Wednesday, September 16, 2015

Cooking Up a Storm, Healthy Traditional Jewish Food

I haven't posted recipes for quite a while. Every time I cook it seems like I'm making some new version of old favorites. So, in some ways my food is all the same, but in many ways it's different.

This year's tzimmes has most of the usual ingredients, but is lighter than many:

Tzimmis ingredients, all cut, before adding water, to almost cover.
Relative quantities aren't that important:

  • prunes
  • raisins
  • carrots
  • sweet potatoes
  • apple
  • cinnamon
  • nutmeg
  • fresh ginger root
  • dark brown sugar
  • water to almost cover
Cook it all on low flame in covered pot until soft. Yes, that's it.
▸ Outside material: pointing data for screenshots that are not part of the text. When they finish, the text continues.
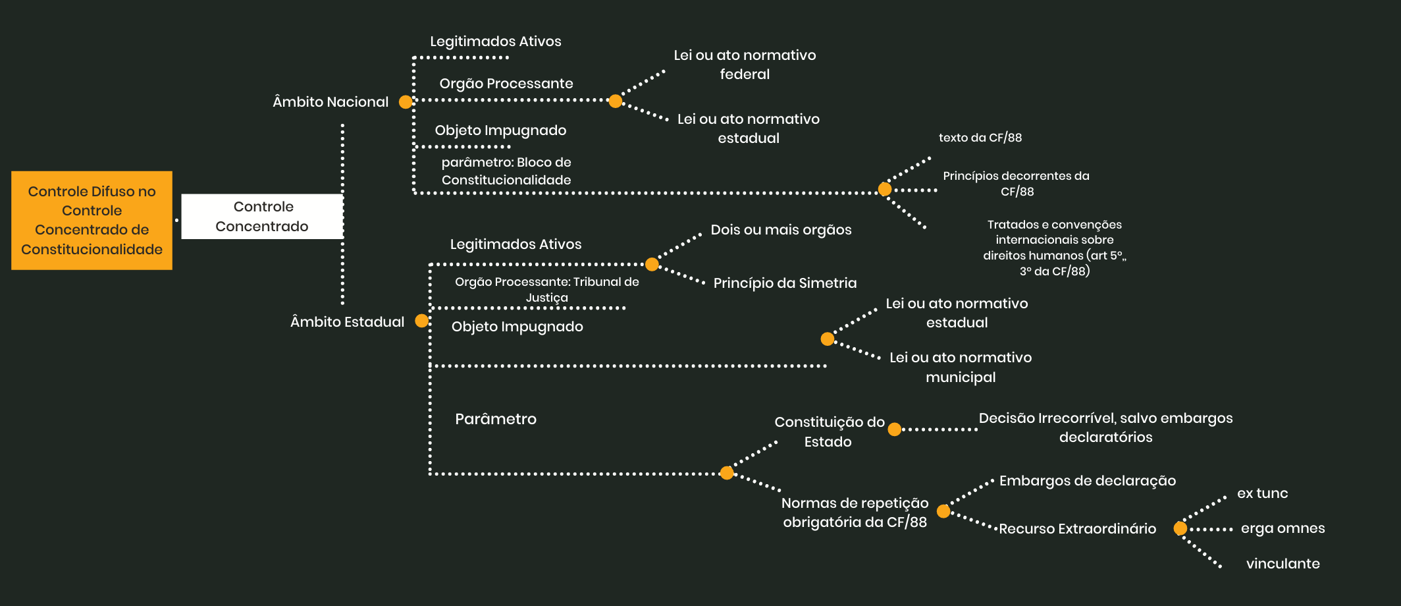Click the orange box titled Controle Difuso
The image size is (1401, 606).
point(92,220)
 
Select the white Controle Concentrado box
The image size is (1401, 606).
point(262,216)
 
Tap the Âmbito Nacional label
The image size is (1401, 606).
point(330,102)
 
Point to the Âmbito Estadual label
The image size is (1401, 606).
point(347,322)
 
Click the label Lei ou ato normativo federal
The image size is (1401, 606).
point(745,65)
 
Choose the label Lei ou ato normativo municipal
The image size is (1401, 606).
point(961,367)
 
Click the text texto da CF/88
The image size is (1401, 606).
point(980,138)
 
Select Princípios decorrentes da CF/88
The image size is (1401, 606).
point(1016,184)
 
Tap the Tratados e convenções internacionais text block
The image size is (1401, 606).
point(1054,248)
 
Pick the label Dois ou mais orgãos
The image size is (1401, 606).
point(781,230)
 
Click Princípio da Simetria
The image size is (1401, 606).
point(785,283)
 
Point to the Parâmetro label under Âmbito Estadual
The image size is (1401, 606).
point(496,419)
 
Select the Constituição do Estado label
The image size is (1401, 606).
point(829,431)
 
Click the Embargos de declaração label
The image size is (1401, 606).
point(1087,481)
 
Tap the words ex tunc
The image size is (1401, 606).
point(1262,493)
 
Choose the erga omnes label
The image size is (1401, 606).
point(1282,528)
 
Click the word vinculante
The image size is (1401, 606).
point(1282,564)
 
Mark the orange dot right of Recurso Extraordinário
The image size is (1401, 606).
point(1180,528)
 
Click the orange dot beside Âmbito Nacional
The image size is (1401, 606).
point(406,102)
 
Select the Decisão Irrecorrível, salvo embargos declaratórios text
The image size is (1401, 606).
point(1105,427)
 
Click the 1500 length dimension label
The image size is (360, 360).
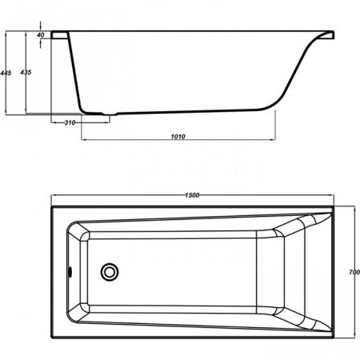coord(192,195)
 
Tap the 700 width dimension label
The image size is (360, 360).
coord(354,272)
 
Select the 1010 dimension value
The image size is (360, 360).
coord(178,137)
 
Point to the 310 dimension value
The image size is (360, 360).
coord(70,122)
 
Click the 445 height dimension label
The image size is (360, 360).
coord(6,73)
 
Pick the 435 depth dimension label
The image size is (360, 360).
coord(26,72)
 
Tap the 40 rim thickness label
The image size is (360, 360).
coord(41,35)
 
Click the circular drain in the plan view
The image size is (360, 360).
coord(110,272)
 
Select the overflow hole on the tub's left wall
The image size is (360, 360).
coord(70,271)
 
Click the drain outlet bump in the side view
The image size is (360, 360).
coord(110,114)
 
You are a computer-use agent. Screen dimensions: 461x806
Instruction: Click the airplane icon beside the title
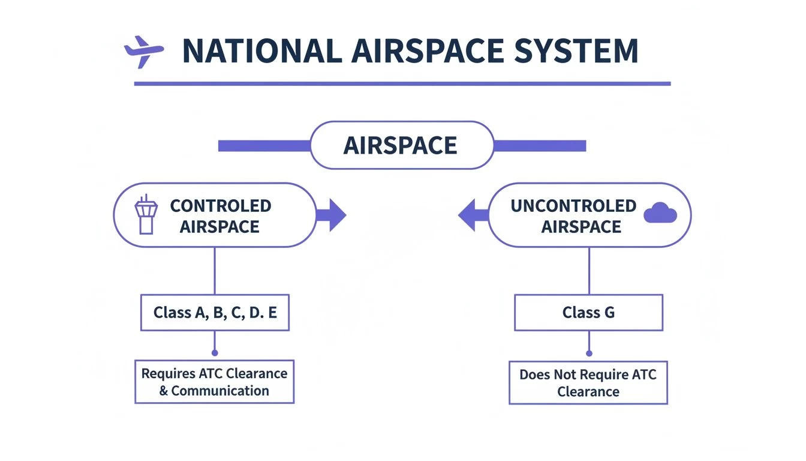point(143,52)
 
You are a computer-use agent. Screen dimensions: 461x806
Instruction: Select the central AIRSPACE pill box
point(401,145)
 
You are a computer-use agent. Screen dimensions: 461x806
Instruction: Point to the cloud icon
point(660,213)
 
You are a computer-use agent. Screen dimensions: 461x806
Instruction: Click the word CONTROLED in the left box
point(221,206)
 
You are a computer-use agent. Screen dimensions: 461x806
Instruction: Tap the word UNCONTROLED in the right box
point(573,206)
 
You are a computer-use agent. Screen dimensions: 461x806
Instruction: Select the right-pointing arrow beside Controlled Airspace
point(332,215)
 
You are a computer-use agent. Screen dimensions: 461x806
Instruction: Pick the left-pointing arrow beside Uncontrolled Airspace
point(473,215)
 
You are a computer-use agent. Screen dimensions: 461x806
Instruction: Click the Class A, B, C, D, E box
point(215,312)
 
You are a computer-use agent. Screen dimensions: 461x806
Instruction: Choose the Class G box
point(588,312)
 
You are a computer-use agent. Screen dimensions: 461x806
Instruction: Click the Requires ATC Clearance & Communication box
point(214,382)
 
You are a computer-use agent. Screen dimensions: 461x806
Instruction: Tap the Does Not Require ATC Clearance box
point(588,382)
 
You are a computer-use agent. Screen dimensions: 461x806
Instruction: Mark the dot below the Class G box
point(589,354)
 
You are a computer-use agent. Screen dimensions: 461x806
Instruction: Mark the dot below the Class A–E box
point(215,353)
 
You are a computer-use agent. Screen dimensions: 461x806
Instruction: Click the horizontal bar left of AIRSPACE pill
point(264,146)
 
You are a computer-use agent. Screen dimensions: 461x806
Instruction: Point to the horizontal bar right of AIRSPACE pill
point(539,146)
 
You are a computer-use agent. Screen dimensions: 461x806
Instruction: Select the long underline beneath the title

With my very flexible and simple basic cake, I made an Apple-Fig Upsidedown Cake for Rosh Hashanah! Here's the simple one-bowl recipe. 
This is the basis for all sorts of cakes, including chocolate, apple, chocolate chip, etc. It can be multiplied, and I never make it with less than 3 cups of flour. Of course, it can be frozen and iced. I make it with whole wheat cake flour and brown sugar.
1 cup flour
1/2 cup sugar
1 t baking powder
1/6 cup oil (soy)
1/2 cup water
1 egg
1 t vanilla
mix dry ingredients
add oil and water
add eggs
pour in pan
bake medium heat* 
until pops up when gently pressed in center of cake

This time I added cinnamon and nutmeg to the batter instead of vanilla.

On the bottom of the cake pan I put sliced apples and fig "jam." Then I poured on the batter and baked. It was a great success.

I also made Apple Cake with the same batter. I diced up some apple and placed the pieces in the cakepan. Then I poured in the batter and mixed.

They all baked up beautifully. It's very easy! I froze the apple cake and two little ones I made with the batter for later eating.

Cooking does not have to be difficult and stressful. I find that having simple basic recipes that can be varied is the best way to cook and enjoy myself. I can be creative and not get all hysterical and OCD over finding exactly the "right" ingredients. I base my cooking on what I have and what is easily available and reasonably priced. 

*My oven does not have regular temperatures, and I just "know" where the dial should be. For baking a cake I set the dial at just after 5 o'clock, if that helps you.  If the top seems cooked, while the batter is still watery, lower the heat.